The Rtec Instrument microindentation tester (or microhardness tester) measures hardness, elastic modulus, and many others at a microscopic scale. Read more below on how the SMT-5000 answers common microindentation testing questions.
What Is Instrumented Indentation testing?
Instrumented Indentation Testing (IIT) involves pressing an indenter of known geometry into a surface while controlling and measuring the force and displacement. The resulting load-displacement curves are used to calculate hardness and elastic modulus among other things.
How is hardness measured in indentation?
Hardness is defined as a contact pressure (Force by contact area).
Traditional hardness tests use the maximum force applied on the tip and the visual measurement of the size of the imprint left into the material (after removal of the force) to calculate Hardness values.
IIT also uses the maximum force applied on the tip, but calculates the true cross-sectional area of contact between the tip and the material at the point of maximum force
What is the difference between IIT and traditional hardness tests?
Why IIT is Different
IIT brings additional information about the material. Such as the elastic modulus, that the conventional hardness could not measure. Additionally, the direct calculations of the area used for Hardness in IIT eliminate the possible errors introduced by users. It instead measures the imprint optically rather than traditional hardness tests. Finally, the use of much lower forces in IIT allows for the investigation of much smaller volumes of materials. This opens the ability to measure coatings independently from their substrate.

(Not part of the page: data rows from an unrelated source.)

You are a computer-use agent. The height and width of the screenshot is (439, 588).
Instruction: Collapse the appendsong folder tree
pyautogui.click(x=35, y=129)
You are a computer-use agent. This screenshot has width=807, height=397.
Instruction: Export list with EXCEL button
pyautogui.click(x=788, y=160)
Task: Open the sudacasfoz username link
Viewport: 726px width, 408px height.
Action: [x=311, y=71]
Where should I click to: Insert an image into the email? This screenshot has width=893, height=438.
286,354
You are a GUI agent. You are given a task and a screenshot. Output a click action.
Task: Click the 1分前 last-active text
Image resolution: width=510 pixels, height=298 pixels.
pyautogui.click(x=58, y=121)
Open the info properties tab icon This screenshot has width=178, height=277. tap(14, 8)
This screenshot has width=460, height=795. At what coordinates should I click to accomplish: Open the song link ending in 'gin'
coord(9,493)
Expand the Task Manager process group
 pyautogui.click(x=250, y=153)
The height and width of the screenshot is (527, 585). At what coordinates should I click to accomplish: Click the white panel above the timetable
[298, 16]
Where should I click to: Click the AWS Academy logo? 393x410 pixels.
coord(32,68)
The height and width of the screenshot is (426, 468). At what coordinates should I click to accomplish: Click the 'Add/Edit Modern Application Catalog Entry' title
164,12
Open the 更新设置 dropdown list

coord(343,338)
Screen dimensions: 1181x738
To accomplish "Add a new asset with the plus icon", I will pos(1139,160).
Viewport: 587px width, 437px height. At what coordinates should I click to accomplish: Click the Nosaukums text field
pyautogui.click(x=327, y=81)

How is modulus measured using IIT?
Elastic modulus is the ability of a material to “bounce back” after applying stress. By its control and recording of force and displacement, IIT can provide the elastic modulus of the material tested by studying the unloading portion of the test. After the maximum force is applied to the material, the test’s unloading portion represents the material’s elastic response. A fitting of the unloading curve accompanied by using different models yields the value of the elastic modulus.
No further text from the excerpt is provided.